Problème posé A
Dans le texte sur les relations entre l'Algérie et l'Union soviétique, recopiez le passage qui commence par les mots "Le gouvernement Bendjedid" et s'arrête après "revenir aux Algériens.", en substituant "graduellement" à "progressivement".
Problème posé B
Rédigez la suite du texte sur les relations entre Moscou et Alger, à partir de sa dernière phrase.

Extrait de page

^^^^^^^^^^^^^^^^

Le gouvernement Bendjedid a progressivement réduit la présence soviétique en Algérie. L’ambassade des États-Unis à Alger rapporte que le nombre de conseillers militaires soviétiques a été réduit au cours des cinq dernières années de 2 500 à environ 800. Le coût d’emploi de techniciens soviétiques dans les forces armées algériennes devient probablement un fardeau, et le gouvernement croit probablement que ces emplois devraient de toute façon revenir aux Algériens.

Le point de vue de Moscou

Moscou est préoccupé par les efforts de l’Algérie pour réajuster ses relations avec l’Union soviétique depuis la fin des années 1970, selon l’ambassade des États-Unis à Moscou. Nous pensons que l’intérêt de l’Algérie pour l’Occident en tant que fournisseur alternatif d’équipement militaire a le plus perturbé Moscou, car cela touche au cœur même de la relation soviéto-algérienne. Moscou croit probablement que cela pourrait éventuellement entraîner une perte d’autres avantages. Au minimum, nous pensons que Moscou veut préserver son accès naval aux ports algériens et ses privilèges de transit aérien, ainsi que l’accès aux installations de maintenance d’urgence. Les Soviétiques apprécient également les devises fortes qu’ils obtiennent de la coopération économique et militaire. Moscou croit probablement que son image dans le tiers monde et parmi les États arabes a été renforcée par sa proximité généralement perçue avec l’Algérie.

^^^^^^^^^^^^^^^^

Extrait de données
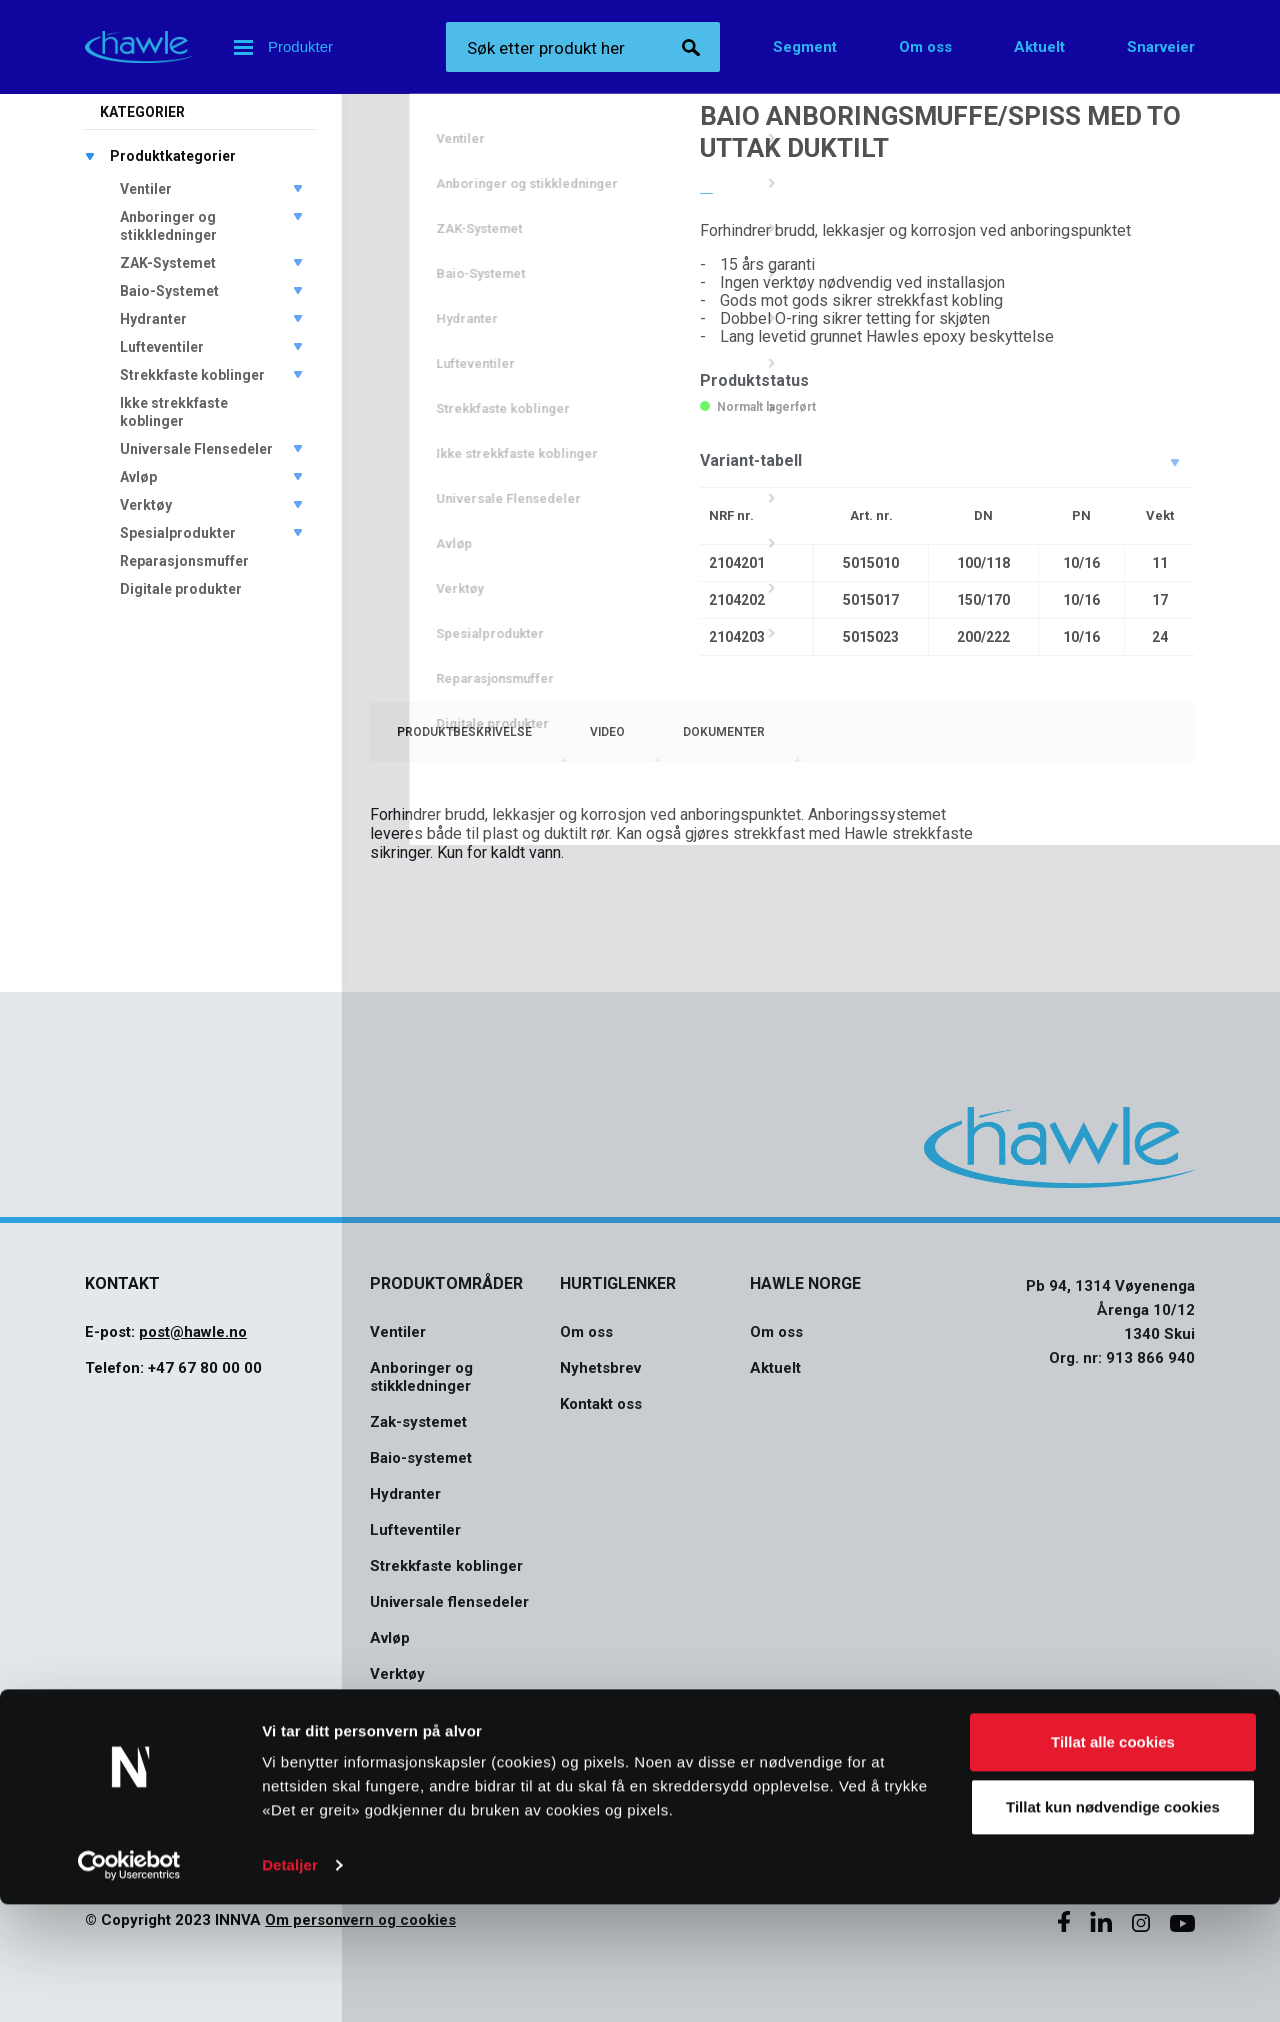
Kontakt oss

^^^^^^^^^^^^^^^^

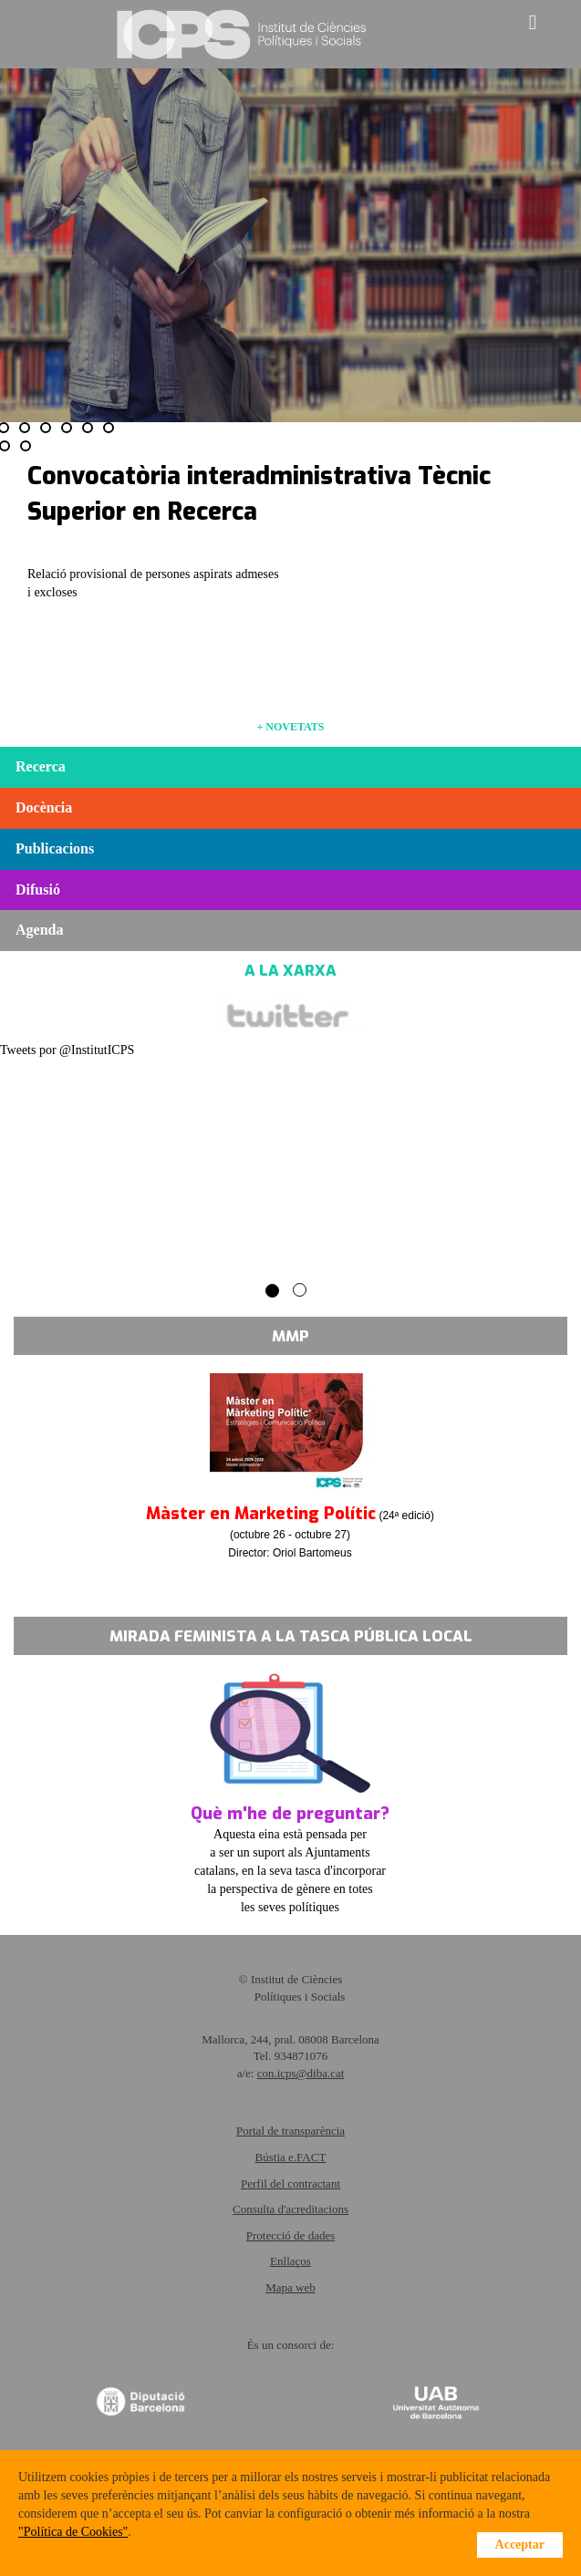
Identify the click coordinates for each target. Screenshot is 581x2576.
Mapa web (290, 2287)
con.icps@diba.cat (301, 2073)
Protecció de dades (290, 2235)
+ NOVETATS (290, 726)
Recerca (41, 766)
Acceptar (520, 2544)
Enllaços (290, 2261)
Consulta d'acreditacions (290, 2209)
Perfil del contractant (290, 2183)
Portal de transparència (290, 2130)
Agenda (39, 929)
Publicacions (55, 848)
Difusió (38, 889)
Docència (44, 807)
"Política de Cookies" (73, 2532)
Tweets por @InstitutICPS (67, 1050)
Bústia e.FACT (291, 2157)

^^^^^^^^^^^^^^^^

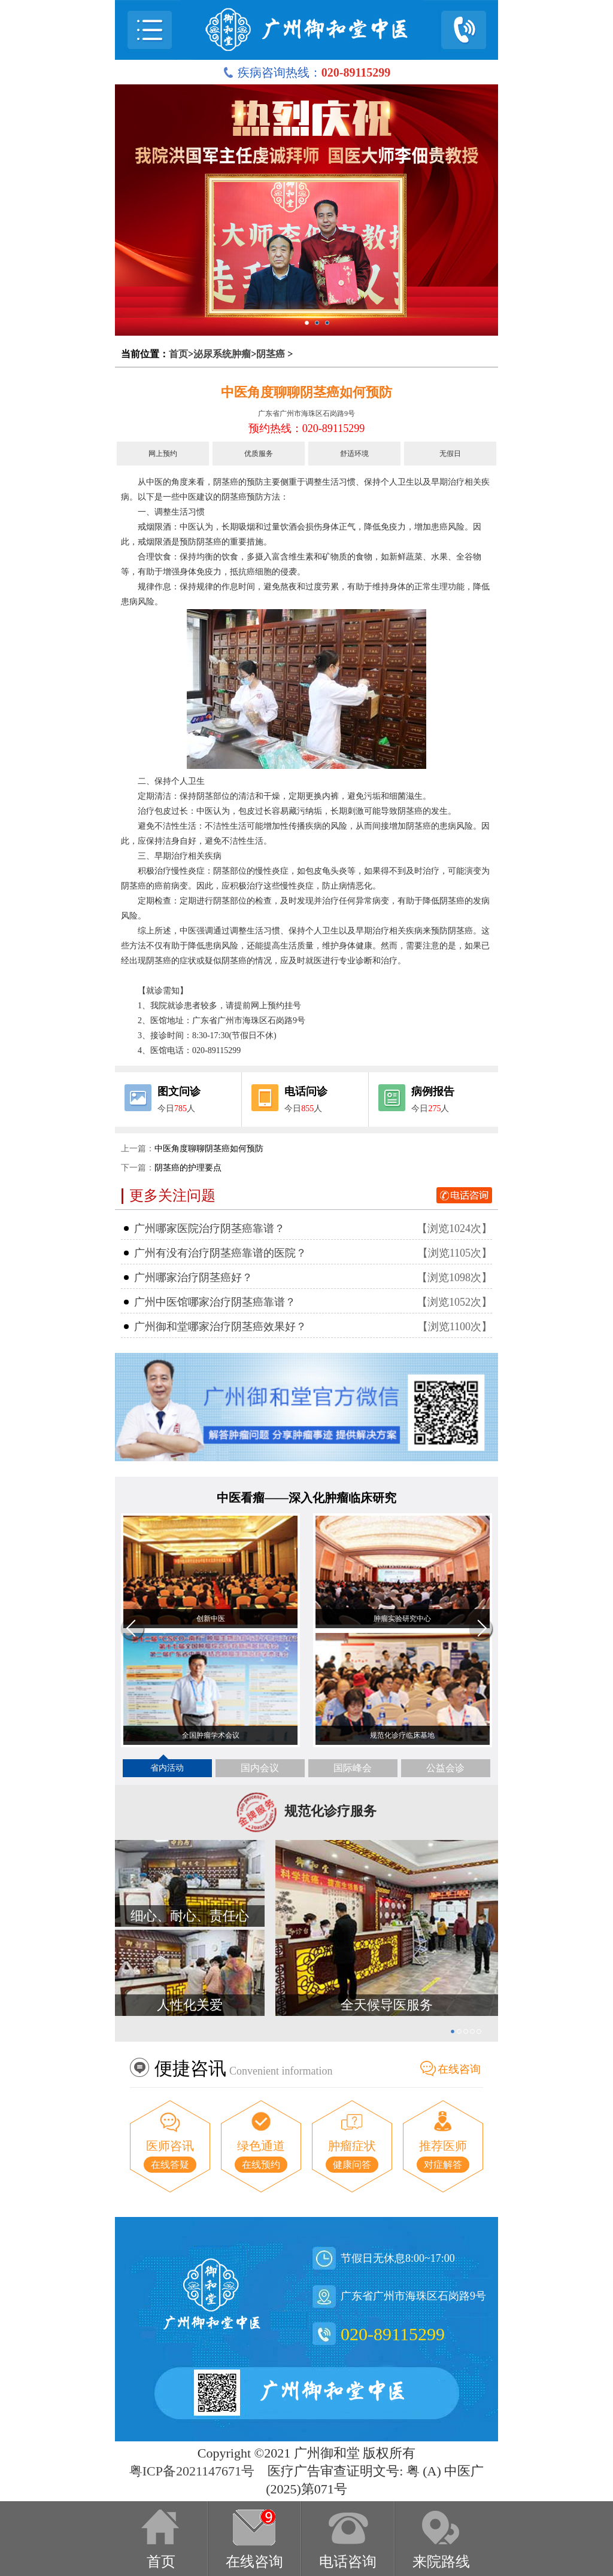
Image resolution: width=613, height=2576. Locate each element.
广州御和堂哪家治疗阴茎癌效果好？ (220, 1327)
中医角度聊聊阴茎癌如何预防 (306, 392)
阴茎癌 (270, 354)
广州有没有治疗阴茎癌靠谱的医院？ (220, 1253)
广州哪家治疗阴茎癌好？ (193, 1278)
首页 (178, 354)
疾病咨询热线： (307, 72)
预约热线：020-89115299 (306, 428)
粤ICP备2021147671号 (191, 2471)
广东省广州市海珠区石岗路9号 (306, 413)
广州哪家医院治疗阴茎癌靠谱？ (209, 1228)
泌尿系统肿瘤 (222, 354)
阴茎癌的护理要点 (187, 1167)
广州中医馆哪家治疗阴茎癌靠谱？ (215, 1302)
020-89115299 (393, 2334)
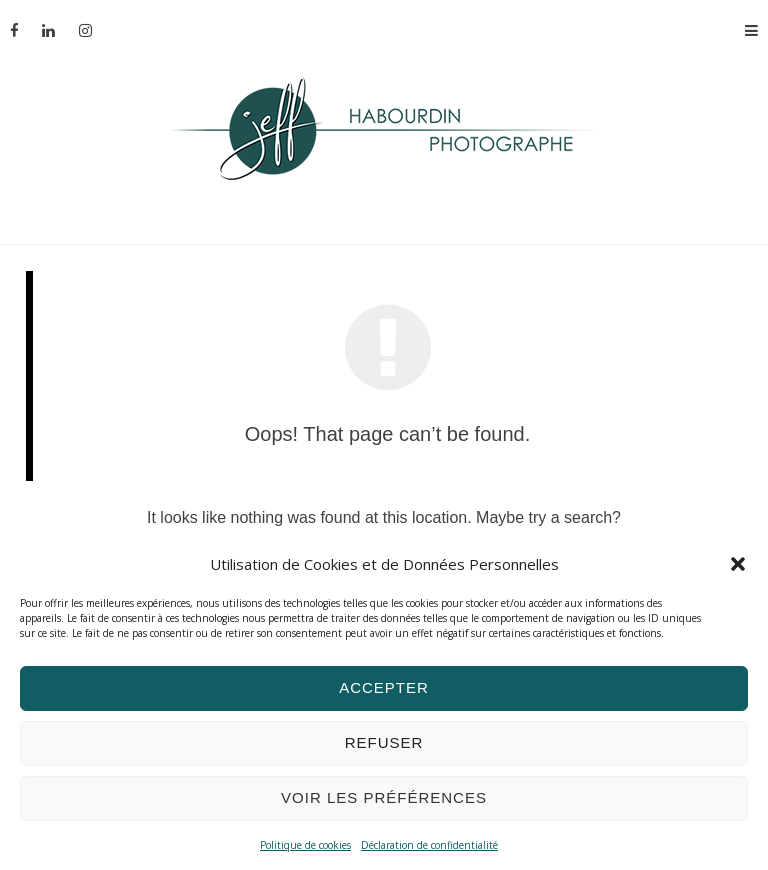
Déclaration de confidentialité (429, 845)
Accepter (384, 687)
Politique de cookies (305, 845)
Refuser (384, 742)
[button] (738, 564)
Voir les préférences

^^^^^^^^^^^^^^^^

Réponse attendue A
Le gouvernement Bendjedid a graduellement réduit la présence soviétique en Algérie. L’ambassade des États-Unis à Alger rapporte que le nombre de conseillers militaires soviétiques a été réduit au cours des cinq dernières années de 2 500 à environ 800. Le coût d’emploi de techniciens soviétiques dans les forces armées algériennes devient probablement un fardeau, et le gouvernement croit probablement que ces emplois devraient de toute façon revenir aux Algériens.

Réponse attendue B
Depuis 1979, les Soviétiques tentent d’empêcher une nouvelle érosion de leur position. Ils ont clairement indiqué qu’ils voulaient que la coopération militaire se poursuive et l’ont démontré en accordant une attention particulière aux demandes d’armes de l’Algérie, en fournissant ce qu’ils croyaient être un flux adéquat de pièces de rechange pour les inventaires existants et en essayant d’améliorer leurs contacts avec l’armée algérienne. Une visite du commandant en chef de la marine soviétique, l’amiral Gorchkov, en 1979, peu après l’élection de Bendjedid, a probablement conduit à l’accord d’assistance militaire de 1980. Fin 1983, Moscou a envoyé le chef d’état-major des forces armées soviétiques de l’époque, Ogarkov – le plus haut responsable soviétique à visiter l’Algérie depuis deux ans – pour dissuader Bendjedid d’acquérir du matériel militaire occidental.

Les Soviétiques ont également été agacés par les efforts de Bendjedid pour mener une politique étrangère plus équilibrée. Particulièrement irritants ont été le rôle actif de l’Algérie dans la libération des otages américains en Iran ; son abstention lors des votes de l’ONU appelant au retrait des forces soviétiques d’Afghanistan ; sa position non alignée plus visible que celle des autres délégués étrangers au 26e Congrès du Parti communiste soviétique ; et sa modération et son rôle décroissant dans le Front de fermeté arabe.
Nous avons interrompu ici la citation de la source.